For the fourth quarter, NVIDIA itself had forecast sales of $65 billion (plus/minus 2 percent) and a non-GAAP gross margin of 75 percent. In the Q3 earnings call, CFO Colette Kress estimated the combined pipeline for Blackwell and Ruby chips from the beginning of 2025 to the end of calendar year 2026 at around $500 billion, of which around $150 billion had already been delivered at the time.
Analysts look beyond the numbers
According to TipRanks analyst summary as of February 24, 2026, NVIDIA stock is rated at a Strong Buy consensus based on 32 Buy recommendations, no Hold recommendations, and one Sell recommendation. Wall Street consensus expects adjusted earnings per share of $1.54 (up 73 percent year-over-year) and revenue of $66.11 billion.

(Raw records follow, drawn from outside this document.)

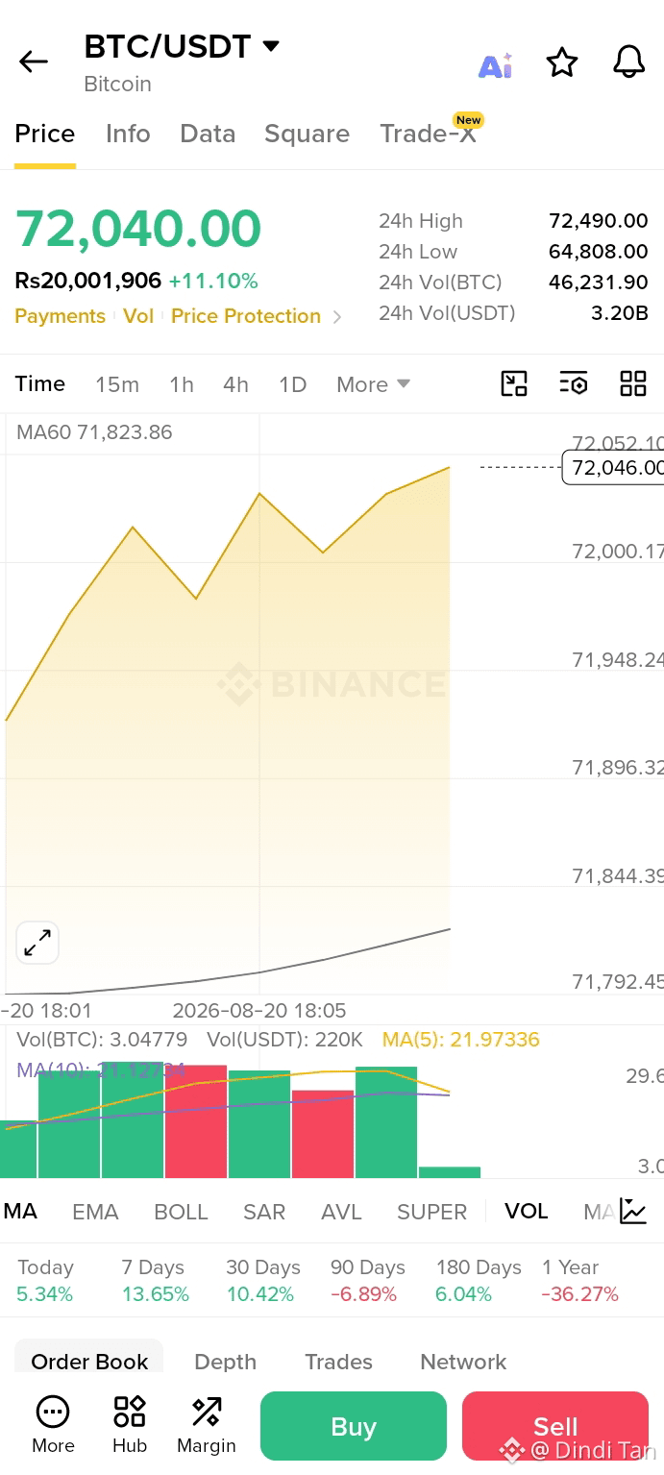This screenshot has height=1475, width=664.
Task: Open the More timeframes dropdown
Action: point(373,384)
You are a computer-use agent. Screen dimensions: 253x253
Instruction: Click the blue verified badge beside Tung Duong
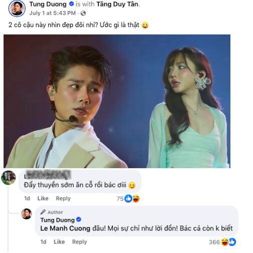[x=71, y=4]
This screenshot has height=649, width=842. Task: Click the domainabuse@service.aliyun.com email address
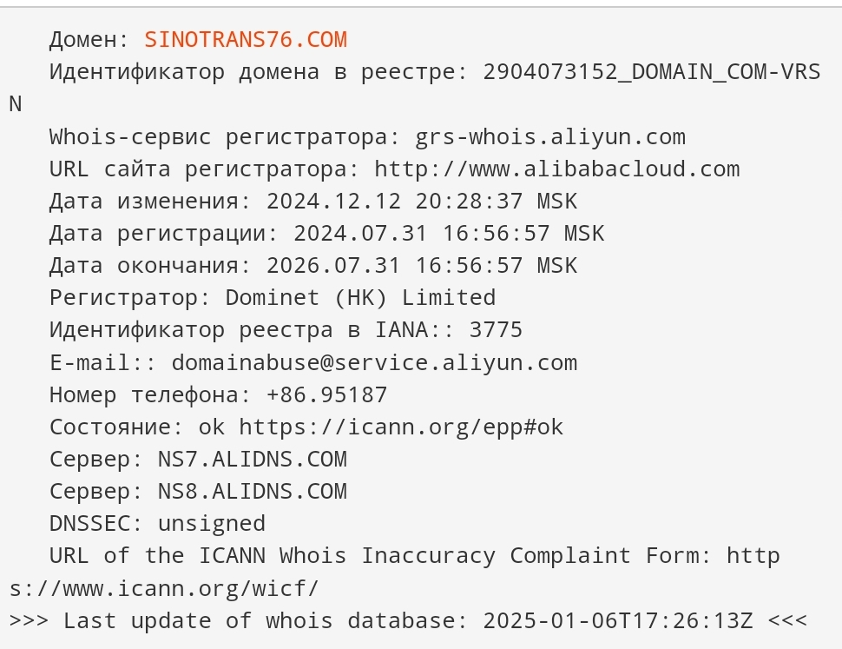point(374,362)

However, many market participants are already looking beyond the pure quarterly figures. As Malik points out in his note, many investors’ focus is on the annual GTC conference in mid-March 2026, where NVIDIA is expected to present its inference roadmap and provide a first look at AI sales for 2026 and 2027. UBS analyst Timothy Arcuri raised his price target to $245, according to TipRanks, citing a healthy supply chain and a favorable setup ahead of results.

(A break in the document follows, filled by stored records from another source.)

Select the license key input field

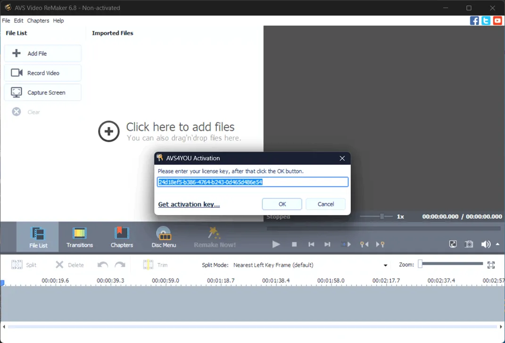point(252,182)
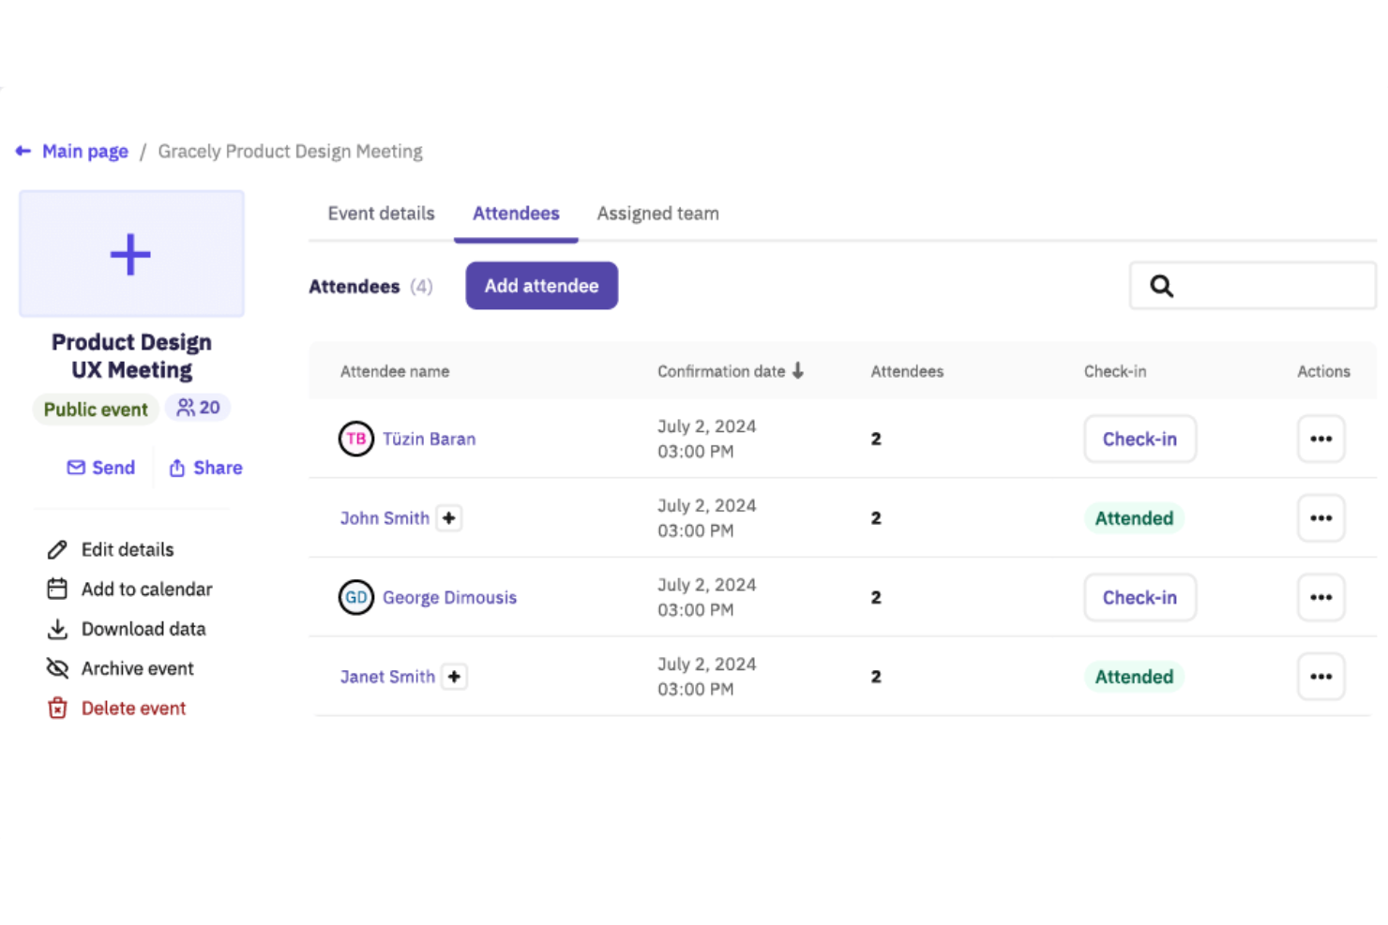The image size is (1388, 925).
Task: Click the search magnifier icon
Action: pos(1161,286)
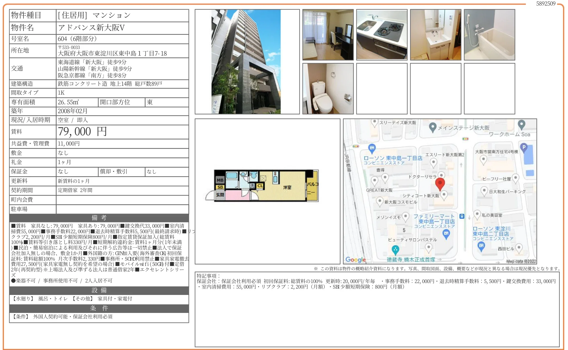
Task: Open the bathtub photo thumbnail
Action: [489, 35]
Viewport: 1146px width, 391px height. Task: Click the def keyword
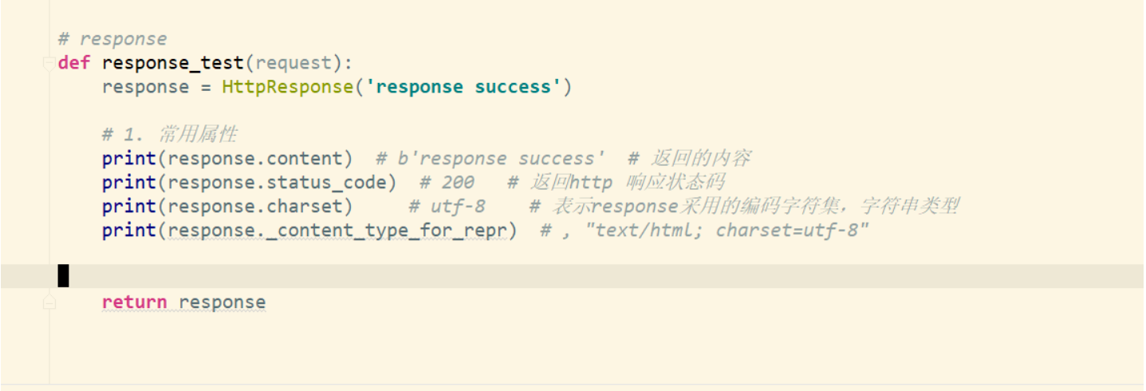point(74,63)
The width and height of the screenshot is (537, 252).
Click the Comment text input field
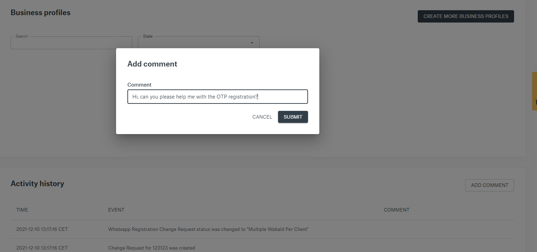[217, 97]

Despite the widespread confidence, there are risk factors. US export restrictions on high-performance GPUs to China remain in place, and NVIDIA did not record any significant data center revenue from China in the previous quarter. Rising costs for high-bandwidth memory (HBM) could weigh on margins, and major cloud providers are increasingly developing their own AI chips. After a price rally lasting several years, expectations are correspondingly high, which could cause volatility if the forecast is even slightly cautious.